The Chicago Fed's National Activity Index (NAI) was released last week. It's made up of 85 monthly indicators and, like the Philadelphia Fed's coincident and leading U.S. indicators, seems to us to paint a better picture of overall economic activity than some of the reports more celebrated by the market, such as the ISM surveys or the jobs report.
The NAI reported a value of +0.22, down from +0.54 in December, but "positive for the second straight month for the first time in a year." Aye, and there's the rub, at least from our perspective.
The NAI in January 2011: +0.27, against the current +0.22. The current three-month moving average: +0.14, versus January 2011's reading of +0.15. In short, it seems to us that the economy is doing very much the same thing it did a year ago, which is to say getting a boost from new budgets and the inventory replenishment, but not a huge boost and one that will ebb again.

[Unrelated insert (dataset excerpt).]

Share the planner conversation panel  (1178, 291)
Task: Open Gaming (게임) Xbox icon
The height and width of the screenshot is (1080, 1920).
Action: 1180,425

Consumer sentiment as measured by the University of Michigan rose a bit to 75.3, consumer confidence as measured by the Conference Board rose to 70.3, the highest reading since oh, February 2011, the last time the stock market was on a six-month run. It's all retracing the same pattern of a year ago. The stock market headlines and "better-than-expected," weather-boosted data are giving a false impression about how well things are going, obscuring the fact that this quarter's pickup is actually not as strong as it was this time a year ago. We're also about to hit a harder speed bump in the form of soaring oil prices, and no Virginia, it isn't different this time.
The February jobs report comes out Friday. Our sense is that the headline number is going to benefit once again from the weather and adjustment factors. We are adding jobs, which is good, but adding them at a below-par rate whose underlying trend rate hasn't really changed, despite a couple of months here and there that exaggerate gains and losses. It raises the final disappointment potential for the current momentum trade.
Apart from weekly claims, we aren't seeing any economic data at all that says this year's first-quarter growth is better than it was a year ago. Given the exceptionally mild weather, one would have had to expect improvement in claims and hiring, but we fear that the seasonal factors will create an appearance of reversal as we get into spring. On the other hand, it's created margin problems for retailers this quarter.
Personal income and spending data come out Thursday, and given that financial sector bonuses are down considerably from last year, we think that the year-on-year data there isn't going to add up to much either. The only real improvement of late has been in stock prices, which are also retracing last year's pattern, not to mention last year's early hype. Believe it at your own peril.